▸ Records shown:
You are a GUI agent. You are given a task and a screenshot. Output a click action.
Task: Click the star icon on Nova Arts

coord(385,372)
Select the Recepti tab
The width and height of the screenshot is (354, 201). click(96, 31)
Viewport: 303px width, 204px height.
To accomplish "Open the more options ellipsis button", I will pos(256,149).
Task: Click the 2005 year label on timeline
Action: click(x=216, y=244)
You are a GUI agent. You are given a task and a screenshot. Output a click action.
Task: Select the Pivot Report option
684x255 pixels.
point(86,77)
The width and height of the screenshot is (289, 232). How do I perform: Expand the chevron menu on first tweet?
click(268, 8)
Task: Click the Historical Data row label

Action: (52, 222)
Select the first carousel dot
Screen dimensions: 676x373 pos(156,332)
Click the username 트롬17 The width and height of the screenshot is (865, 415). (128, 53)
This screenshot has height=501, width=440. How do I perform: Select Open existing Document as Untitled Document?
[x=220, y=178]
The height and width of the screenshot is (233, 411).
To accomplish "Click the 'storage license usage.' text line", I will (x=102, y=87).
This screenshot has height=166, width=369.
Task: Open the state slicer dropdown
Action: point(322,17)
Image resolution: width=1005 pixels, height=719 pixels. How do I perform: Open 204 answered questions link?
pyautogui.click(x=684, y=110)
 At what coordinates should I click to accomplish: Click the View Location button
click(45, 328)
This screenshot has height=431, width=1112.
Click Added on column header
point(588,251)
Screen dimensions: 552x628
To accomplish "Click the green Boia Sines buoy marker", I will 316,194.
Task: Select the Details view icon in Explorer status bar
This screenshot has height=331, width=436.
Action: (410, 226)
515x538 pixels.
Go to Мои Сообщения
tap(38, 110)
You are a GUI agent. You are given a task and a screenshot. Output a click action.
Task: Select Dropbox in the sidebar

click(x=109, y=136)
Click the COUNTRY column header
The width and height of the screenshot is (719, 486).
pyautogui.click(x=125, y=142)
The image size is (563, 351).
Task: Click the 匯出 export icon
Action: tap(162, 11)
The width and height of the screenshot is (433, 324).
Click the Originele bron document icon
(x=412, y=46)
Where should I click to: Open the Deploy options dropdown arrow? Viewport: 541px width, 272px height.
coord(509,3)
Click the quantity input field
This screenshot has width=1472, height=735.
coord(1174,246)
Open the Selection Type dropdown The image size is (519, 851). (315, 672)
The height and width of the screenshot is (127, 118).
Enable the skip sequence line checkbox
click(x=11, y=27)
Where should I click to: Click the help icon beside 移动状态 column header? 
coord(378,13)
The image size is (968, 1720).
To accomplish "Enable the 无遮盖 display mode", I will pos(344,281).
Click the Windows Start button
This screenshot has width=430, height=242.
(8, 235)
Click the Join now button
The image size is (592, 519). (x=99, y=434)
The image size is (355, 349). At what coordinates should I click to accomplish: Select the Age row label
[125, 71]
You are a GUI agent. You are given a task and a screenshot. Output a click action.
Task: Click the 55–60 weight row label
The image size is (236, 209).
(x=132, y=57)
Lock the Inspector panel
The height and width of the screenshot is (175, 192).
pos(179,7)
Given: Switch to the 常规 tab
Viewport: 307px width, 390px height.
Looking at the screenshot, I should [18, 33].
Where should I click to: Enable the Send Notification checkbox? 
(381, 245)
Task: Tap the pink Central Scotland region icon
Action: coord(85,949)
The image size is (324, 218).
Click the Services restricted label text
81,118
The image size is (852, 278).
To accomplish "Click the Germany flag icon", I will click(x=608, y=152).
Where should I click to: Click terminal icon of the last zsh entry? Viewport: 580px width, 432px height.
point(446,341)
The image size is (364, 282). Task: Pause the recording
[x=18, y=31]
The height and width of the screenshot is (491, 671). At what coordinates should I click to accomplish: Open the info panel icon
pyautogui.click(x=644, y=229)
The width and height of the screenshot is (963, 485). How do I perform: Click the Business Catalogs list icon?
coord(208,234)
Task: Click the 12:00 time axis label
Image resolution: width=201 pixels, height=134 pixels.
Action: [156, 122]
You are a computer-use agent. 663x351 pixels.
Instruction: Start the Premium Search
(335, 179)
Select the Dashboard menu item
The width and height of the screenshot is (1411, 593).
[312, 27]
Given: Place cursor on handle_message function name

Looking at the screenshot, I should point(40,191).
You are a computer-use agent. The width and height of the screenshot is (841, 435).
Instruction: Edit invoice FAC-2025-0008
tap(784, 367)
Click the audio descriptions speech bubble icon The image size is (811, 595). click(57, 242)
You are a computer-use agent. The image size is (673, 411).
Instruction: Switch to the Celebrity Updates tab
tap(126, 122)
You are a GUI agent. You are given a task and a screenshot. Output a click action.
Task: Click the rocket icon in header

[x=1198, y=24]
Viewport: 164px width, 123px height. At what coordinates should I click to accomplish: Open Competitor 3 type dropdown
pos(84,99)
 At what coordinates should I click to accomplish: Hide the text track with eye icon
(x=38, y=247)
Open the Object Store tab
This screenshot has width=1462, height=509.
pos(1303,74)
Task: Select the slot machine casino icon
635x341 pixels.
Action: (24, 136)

▸ What the task asks:
From the records above, retype only the lines starting at the line that contains "The width and height of the screenshot is (289, 232)." and ending at the line that contains "The width and height of the screenshot is (433, 324).", both included.

▸ Answer space:
The width and height of the screenshot is (289, 232). How do I perform: Expand the chevron menu on first tweet?
click(268, 8)
Task: Click the Historical Data row label

Action: (52, 222)
Select the first carousel dot
Screen dimensions: 676x373 pos(156,332)
Click the username 트롬17 The width and height of the screenshot is (865, 415). (128, 53)
This screenshot has height=501, width=440. How do I perform: Select Open existing Document as Untitled Document?
[x=220, y=178]
The height and width of the screenshot is (233, 411).
To accomplish "Click the 'storage license usage.' text line", I will (x=102, y=87).
This screenshot has height=166, width=369.
Task: Open the state slicer dropdown
Action: point(322,17)
Image resolution: width=1005 pixels, height=719 pixels. How do I perform: Open 204 answered questions link?
pyautogui.click(x=684, y=110)
 At what coordinates should I click to accomplish: Click the View Location button
click(45, 328)
This screenshot has height=431, width=1112.
Click Added on column header
point(588,251)
Screen dimensions: 552x628
To accomplish "Click the green Boia Sines buoy marker", I will 316,194.
Task: Select the Details view icon in Explorer status bar
This screenshot has height=331, width=436.
Action: (410, 226)
515x538 pixels.
Go to Мои Сообщения
tap(38, 110)
You are a GUI agent. You are given a task and a screenshot. Output a click action.
Task: Select Dropbox in the sidebar

click(x=109, y=136)
Click the COUNTRY column header
The width and height of the screenshot is (719, 486).
pyautogui.click(x=125, y=142)
The image size is (563, 351).
Task: Click the 匯出 export icon
Action: tap(162, 11)
The width and height of the screenshot is (433, 324).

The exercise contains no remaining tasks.